Когда некоторые обезьяны
Спустились с деревьев,
придя к мысли о необходимости
стать свободными людьми,
прочие некоторые
продолжали висеть на деревьях:
Мы не дураки! –
делали они знаки ногами.

Спустившись с деревьев
пришли затем к мысли,
что надо идти дальше,
чтобы на просторе оглядеться,
приглядеться друг к другу
и прийти к последующим мыслям.

Болтающиеся на ветках
стращали сошедших,
делая вид, что им сверху виднее –
– сегодня сошли с деревьев,
завтра сойдете с ума –
что с вас взять,
от дураков надо держаться подальше...

Спустившись с деревьев
на прощанье махали руками:
–  Дураков бояться –
из лесу не выходить!

     Вот все эти версии, от благих намерений ведущие к катастрофам. Не всем хотелось, имея какой-то исторический опыт, жить с риском дихотомического размежевания или под угрозой оказаться козлами отпущения для какой-то объединившейся изобретательной мелочи. Могут и медведи растоптать во время очередной тренировки, ведь обезьяны явно обратно к себе на деревья не возьмут, да и деревья на перечет.
     Поиск независимости от истории привел некоторых не к «выходу из лесу», а к идее создания автономного Ареала силами водолазов и околпачивателей.
     Это тоже было благое намерение.
     Никто не рассчитывал на мое появление, на мою странную страсть что-то запоминать, сравнивать и записывать.

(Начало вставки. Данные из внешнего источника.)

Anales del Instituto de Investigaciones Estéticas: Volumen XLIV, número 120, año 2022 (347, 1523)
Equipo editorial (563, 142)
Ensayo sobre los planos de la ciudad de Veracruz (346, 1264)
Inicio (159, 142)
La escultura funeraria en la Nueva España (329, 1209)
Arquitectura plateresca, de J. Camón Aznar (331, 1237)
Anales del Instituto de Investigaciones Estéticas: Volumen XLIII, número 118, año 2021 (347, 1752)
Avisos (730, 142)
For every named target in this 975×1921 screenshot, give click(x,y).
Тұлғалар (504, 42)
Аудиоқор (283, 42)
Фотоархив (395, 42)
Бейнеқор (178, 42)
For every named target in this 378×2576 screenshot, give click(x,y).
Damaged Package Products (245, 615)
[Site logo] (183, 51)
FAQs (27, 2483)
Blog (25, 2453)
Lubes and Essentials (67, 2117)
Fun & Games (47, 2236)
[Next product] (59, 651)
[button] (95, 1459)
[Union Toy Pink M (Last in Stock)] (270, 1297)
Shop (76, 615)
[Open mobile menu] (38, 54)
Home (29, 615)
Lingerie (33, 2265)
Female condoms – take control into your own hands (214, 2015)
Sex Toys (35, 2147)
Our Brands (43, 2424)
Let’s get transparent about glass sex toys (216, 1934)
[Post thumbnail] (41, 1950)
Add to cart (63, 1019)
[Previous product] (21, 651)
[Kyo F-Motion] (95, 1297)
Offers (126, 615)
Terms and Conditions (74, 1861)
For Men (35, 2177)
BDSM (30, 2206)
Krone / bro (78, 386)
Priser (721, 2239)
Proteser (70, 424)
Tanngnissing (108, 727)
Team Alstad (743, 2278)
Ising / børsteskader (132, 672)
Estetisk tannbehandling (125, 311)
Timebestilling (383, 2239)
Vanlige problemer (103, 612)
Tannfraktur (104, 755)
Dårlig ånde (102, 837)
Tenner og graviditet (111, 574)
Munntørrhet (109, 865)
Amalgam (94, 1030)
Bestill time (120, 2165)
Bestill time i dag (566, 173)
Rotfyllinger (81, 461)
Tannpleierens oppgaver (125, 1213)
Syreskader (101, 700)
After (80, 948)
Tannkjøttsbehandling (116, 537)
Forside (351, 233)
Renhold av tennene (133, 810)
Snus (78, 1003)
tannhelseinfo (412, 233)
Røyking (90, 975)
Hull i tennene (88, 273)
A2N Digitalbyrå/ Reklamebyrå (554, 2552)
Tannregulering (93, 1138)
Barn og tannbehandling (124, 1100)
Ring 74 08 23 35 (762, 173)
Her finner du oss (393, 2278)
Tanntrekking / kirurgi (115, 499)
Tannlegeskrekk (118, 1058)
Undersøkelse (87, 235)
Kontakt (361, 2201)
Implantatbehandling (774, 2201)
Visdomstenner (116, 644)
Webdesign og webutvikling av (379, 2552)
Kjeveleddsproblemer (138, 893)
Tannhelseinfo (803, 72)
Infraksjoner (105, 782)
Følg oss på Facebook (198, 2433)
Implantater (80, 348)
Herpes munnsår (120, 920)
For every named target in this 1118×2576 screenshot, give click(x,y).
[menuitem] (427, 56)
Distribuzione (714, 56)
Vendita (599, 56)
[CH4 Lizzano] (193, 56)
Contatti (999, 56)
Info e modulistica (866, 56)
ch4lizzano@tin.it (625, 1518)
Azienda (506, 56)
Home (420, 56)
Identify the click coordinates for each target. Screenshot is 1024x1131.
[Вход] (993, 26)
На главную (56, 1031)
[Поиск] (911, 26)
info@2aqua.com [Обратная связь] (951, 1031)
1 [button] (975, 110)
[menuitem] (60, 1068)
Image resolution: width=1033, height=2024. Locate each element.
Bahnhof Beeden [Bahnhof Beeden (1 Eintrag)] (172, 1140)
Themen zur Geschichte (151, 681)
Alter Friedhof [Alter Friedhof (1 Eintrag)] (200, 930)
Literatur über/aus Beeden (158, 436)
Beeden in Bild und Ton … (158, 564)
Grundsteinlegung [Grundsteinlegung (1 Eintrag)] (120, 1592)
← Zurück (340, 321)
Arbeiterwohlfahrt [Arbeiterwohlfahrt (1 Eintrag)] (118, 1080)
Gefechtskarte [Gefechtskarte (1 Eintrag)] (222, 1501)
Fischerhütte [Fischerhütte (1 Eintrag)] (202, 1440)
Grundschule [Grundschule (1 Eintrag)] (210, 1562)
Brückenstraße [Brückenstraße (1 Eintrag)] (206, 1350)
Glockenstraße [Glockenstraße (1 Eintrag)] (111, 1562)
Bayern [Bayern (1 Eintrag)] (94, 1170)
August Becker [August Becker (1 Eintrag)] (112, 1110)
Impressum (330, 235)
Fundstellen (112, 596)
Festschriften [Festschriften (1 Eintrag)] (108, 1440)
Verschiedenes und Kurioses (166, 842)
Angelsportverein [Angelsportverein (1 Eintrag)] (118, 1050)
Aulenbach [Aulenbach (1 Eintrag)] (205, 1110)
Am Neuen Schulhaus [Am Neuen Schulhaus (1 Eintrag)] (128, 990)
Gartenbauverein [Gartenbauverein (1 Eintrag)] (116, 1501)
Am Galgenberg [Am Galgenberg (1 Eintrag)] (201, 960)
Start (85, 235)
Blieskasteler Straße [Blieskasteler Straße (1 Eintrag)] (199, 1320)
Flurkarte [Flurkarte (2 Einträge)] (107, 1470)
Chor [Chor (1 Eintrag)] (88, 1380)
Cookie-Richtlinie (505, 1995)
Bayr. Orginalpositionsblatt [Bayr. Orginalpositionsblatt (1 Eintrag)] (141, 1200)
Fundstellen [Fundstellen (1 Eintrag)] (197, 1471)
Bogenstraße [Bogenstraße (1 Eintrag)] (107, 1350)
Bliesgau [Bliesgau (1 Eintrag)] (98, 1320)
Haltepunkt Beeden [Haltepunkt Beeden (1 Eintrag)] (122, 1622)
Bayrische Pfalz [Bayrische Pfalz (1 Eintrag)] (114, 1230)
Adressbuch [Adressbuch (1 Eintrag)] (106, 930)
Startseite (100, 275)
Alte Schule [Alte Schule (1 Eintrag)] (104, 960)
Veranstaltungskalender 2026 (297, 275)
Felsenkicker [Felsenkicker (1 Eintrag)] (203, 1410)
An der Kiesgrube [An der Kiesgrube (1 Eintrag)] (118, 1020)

Придворным сочинителям исторического времени было удобно: они спрашивали, что и как писать, и, если что-то не так писали, постоянно исправлялись, за что их и держали. Здесь же вообще пришли к полному отрицанию так называемого нематериального творчества. Да вообще инстинктивно преследовали всякий интерес к происходящему.
     Мое пристальное любопытство к происходящему не могло остаться незамеченным.
     Находящиеся внутри Ареала непотомственные, те, кто непосредственно не участвовали в грандиозном строительстве, замыслили недоброе, и не мог от них ожидать добра тот, кто мог раскрыть их замысел.
     Непотомственные устраивали различные демонстрации, вплоть до демонстрации кинофильмов, лишь бы усыпить бдительность трудящихся потомственных. Таким образом, они ожидали, что, как только сомкнется колпак, ситуация будет такой: водолазы останутся вне Ареала и к тому же без воды, так как непотомственные замуруют все входы, стоит только кромешной воде всей войти внутрь. Околпачиватели останутся на поверхности колпака снаружи.
     Ни те, ни другие не смеют, согласно программе, портить свое создание.
     И вот тогда непотомственные отделятся от материка, а затем, выпуская постепенно воду, отделятся и от всей планеты, так как водяная струя создаст необходимую реактивную тягу (ЖРД).
     По мнению непотомственных, я был единственным, кто мог бы, пользуясь письменностью, выдать информацию об их замысле либо современникам, либо потомкам. Собственно говоря, из-за того они и проводили кампанию по смыванию. То, что за колпаком не было грамотных, им не было известно, так как и они были весьма малограмотны.
     – Ну что, все пишешь? – как-то спросили меня непотомственные в непромокаемой одежде.
     – Да так, помаленьку, – скромно ответил я.
     – А пользуешься ли ты условностями? – спросили непромокаемые.
     – Нет, я в основном пользуюсь слухами, – ответил я, поскольку слухи были критерием истины для непромокаемых.
     – Да мы тебя не об этом спрашиваем, – уточнили те, – мы спрашиваем, в каких условиях ты пишешь, может, тебе чего не хватает?
     Я ответил, что условия, как у всех.
     – Это плохо, если как у всех. Все не пишут. Тебе надо создать отдельные условия. Ты должен быть ближе к жизни и в то же время ближе к искусству. Мы поможем тебе прийти в надлежащее творческое состояние.
     И они помогли. Они втолкнули меня внутрь памятника Великой Случайности, заткнули пробкой выход и написали снаружи: «ИКСпонат не трогать, он творит».
     – Пусть зреет духовно и физически! – сказали они друг другу и стали расплываться, пока вдруг не исчезли совсем.
     А потом исчезла и вода, в которой они исчезли.

Конец второй скрепки.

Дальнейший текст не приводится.